Another good read having more about the future for recreational fishing data collection and management in EU is this recent article written by four scientists, who all are members of ICES' Working Group on Recreational Fisheries Surveys (WGRFS) - Kieran Hyder, Mike Armstrong, Keno Ferter
and Harry V. Strehlow
"Recreational sea fishing
– the high value forgotten catch" - cuttings from page 1 and 2:
"In a nutshell
Many millions of people throughout Europe
participate in recreational sea fishing. Recent
surveys show that for some species, recreational
fishery harvests – the weight of fish removed
from the sea – can be as large as some commercial
fishing fleets, but have not been accounted
for until recently in stock assessments.
- Europe lags behind countries like the USA and
Australia in collecting and using recreational
fishery data. In the USA, nationwide recreational
fishery surveys have been undertaken since
the 1980s and recreational catch estimates are
routinely incorporated into assessments to
support co-management of many commercial
and recreational fisheries.
- In Europe, marine recreational fishery survey
data are sparse and only a few stock assessments
use these data to estimate recreational fishing
mortality. This means we have poor understanding
of marine recreational fishing impacts and
how to account for them in management.
- There are statutory requirements to report
recreational catches of some marine species
in Europe, but the surveys are demanding in terms of expertise and infrastructure, and vary
between countries. ICES established its Working
Group on Recreational Fisheries Surveys to help
countries run statistically sound surveys and
develop other supporting studies.
- A large proportion of recreational catch is often
released, so accurate estimates of post-release
mortality are also required for stock assessment.

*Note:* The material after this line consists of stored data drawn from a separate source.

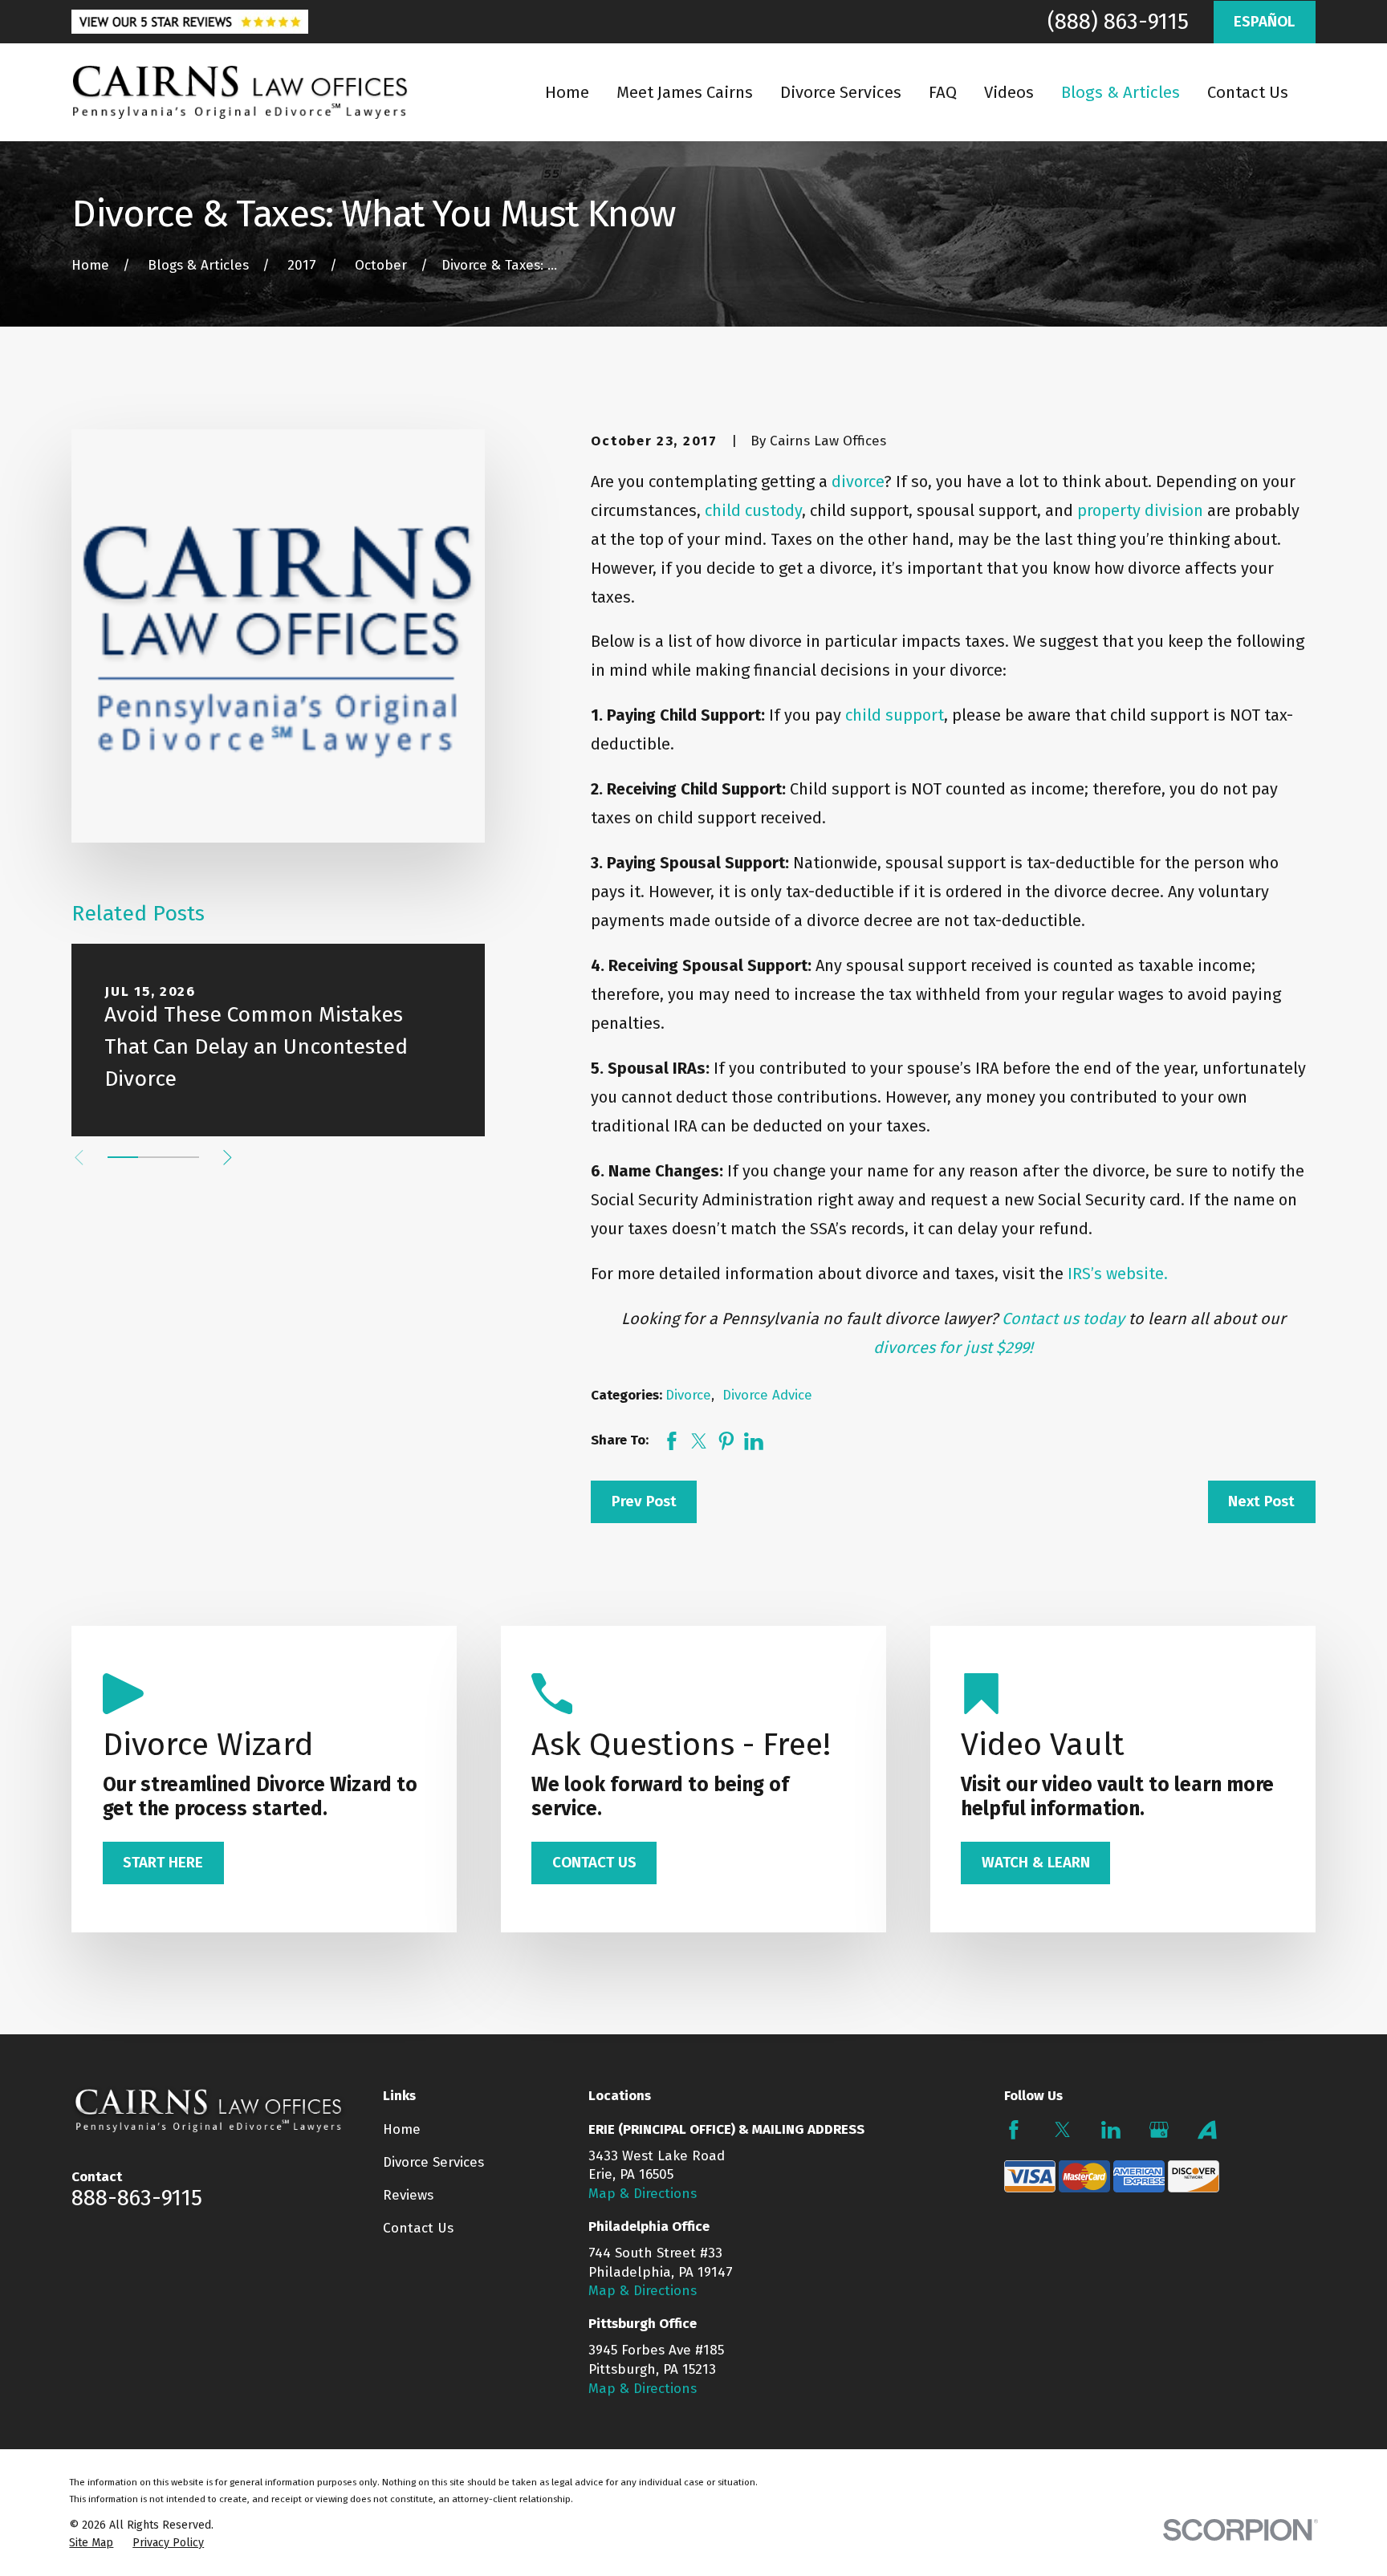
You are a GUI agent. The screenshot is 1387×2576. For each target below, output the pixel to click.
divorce (858, 481)
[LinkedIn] (1111, 2129)
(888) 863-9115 (1118, 22)
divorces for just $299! (953, 1347)
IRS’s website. (1118, 1273)
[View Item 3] (184, 1157)
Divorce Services (433, 2162)
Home (402, 2129)
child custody (753, 510)
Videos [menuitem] (1009, 92)
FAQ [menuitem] (943, 92)
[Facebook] (1013, 2129)
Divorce (688, 1395)
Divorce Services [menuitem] (840, 92)
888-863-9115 (136, 2198)
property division (1140, 510)
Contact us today (1063, 1318)
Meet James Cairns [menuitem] (684, 92)
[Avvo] (1207, 2129)
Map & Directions (642, 2193)
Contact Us (418, 2228)
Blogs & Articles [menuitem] (1120, 92)
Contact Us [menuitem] (1247, 92)
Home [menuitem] (567, 92)
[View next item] (227, 1157)
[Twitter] (1062, 2129)
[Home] (240, 93)
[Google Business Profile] (1159, 2129)
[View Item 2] (153, 1157)
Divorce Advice (767, 1395)
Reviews (408, 2195)
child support (894, 715)
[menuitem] (91, 2543)
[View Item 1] (123, 1157)
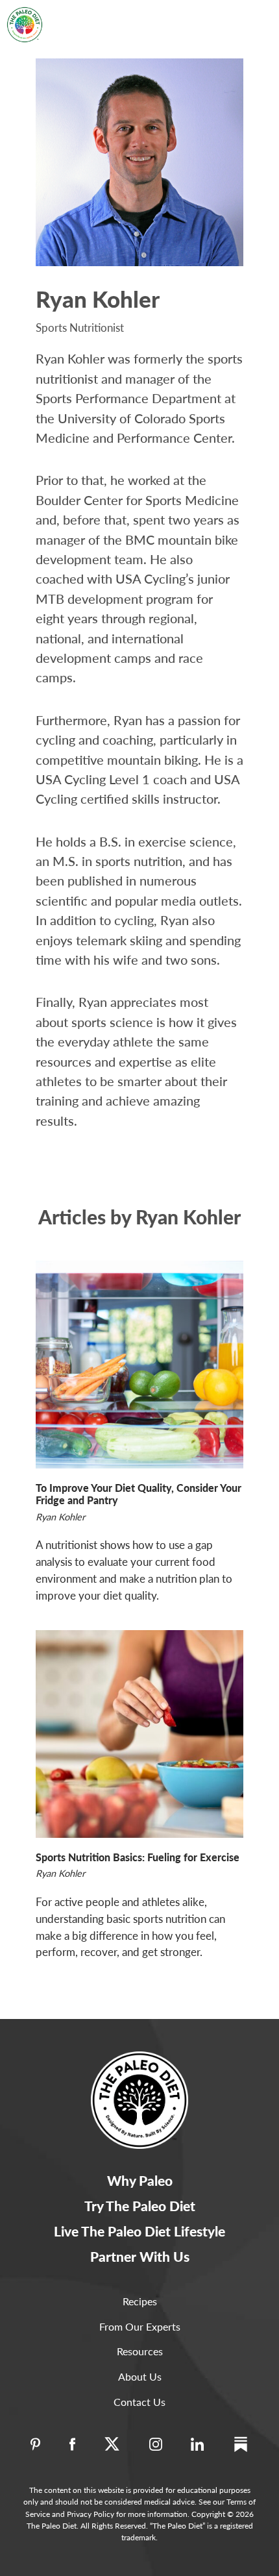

Post-release mortality is difficult to measure and
is dependent on many factors including capture
depth, gear, and species. More studies are
needed in this area.
Recent surveys in Europe show that recreational
sea fishing has a high economic value. In addition
to addressing conservation goals, future
co-management of European fish stocks for
recreational and commercial purposes should
consider how to maximize the economic and
social values of the different fisheries. New
methods are required to address this."